Filed under: Politics, Violence Against Women, , , , , , ,

Charity Marie Stopes International Awards Prize to the Government of Mexico City for its Sexual and Reproductive Health Policies.

The following is an English version of this news item. An alternative version the same story can be found here.

The Government of the Mexico City’s Federal District has received a prize from the charity Marie Stopes International in recognition of its social policies concerning sexual and reproductive health, especially for the work it has carried out in the four years since elective abortion (up until 12 weeks of pregnancy) was introduced.

The capital’s Health Secretary, Armando Ahued Ortega, who travelled to London in representation of Marcelo Ebrad Casaubon, accepted the award from Dana Hovig, the Executive Director of Marie Stopes International, an organization founded in 1921 which now has a presence in 43 countries (including Mexico). On accepting the award, Ahued Ortega emphasised the evolution undergone by the programme Interrupción Legal del Embarazo (ILE) or the Legal Termination of Pregnancy, in the Federal District, which has involved the training of medical personnel, the move towards a drugs based approach, as well as the creation of a strategy to avoid unwanted pregnancy. He stated: “We only want women to become pregnant if they so wish, for this reason we have strengthened our campaigns in education about sexual and reproductive health.”

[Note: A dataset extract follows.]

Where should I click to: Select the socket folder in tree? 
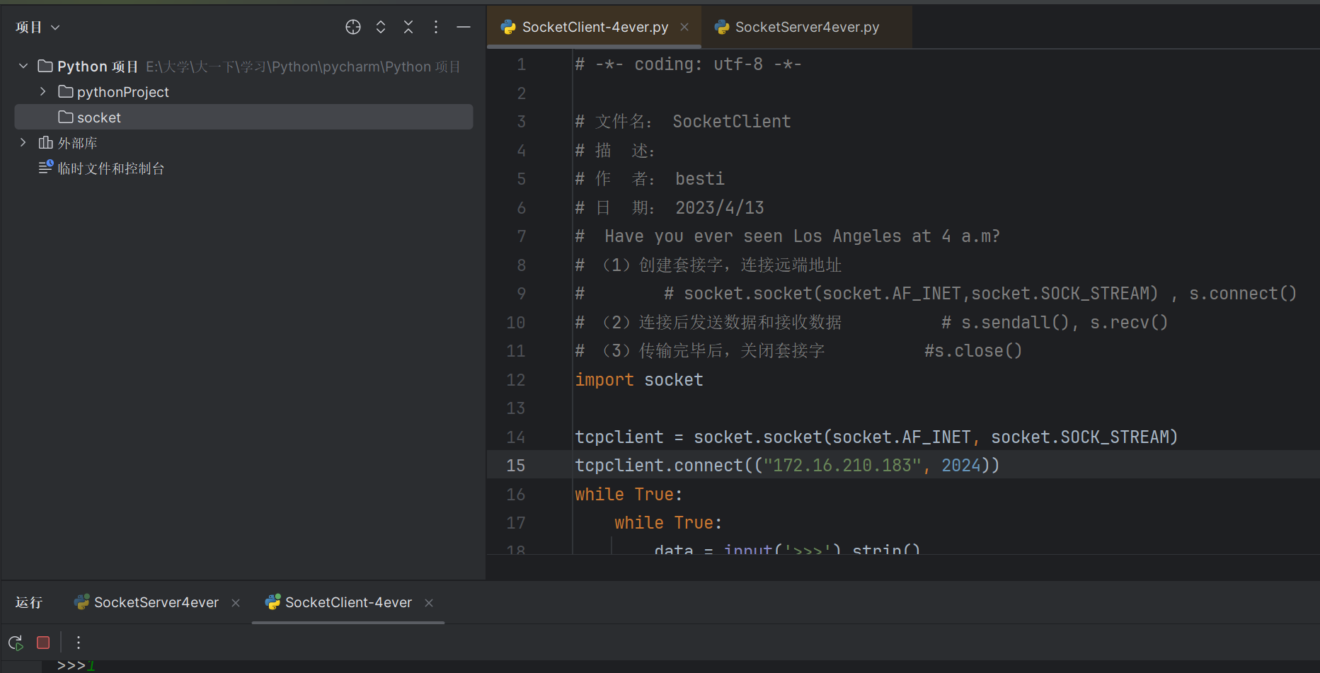pos(99,117)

During his encounter with the representatives of Marie Stopes International, Ahued Ortega signed an agreement with the charity to receive their assistance in sexual and reproductive health policies. Since elective abortion was made legal in Mexico City’s Federal District in 2007, 97, 989 women have sought advice about this procedure; 79, 184 women have asked to terminate their pregnancies; and, 61, 549 have undergone the procedure.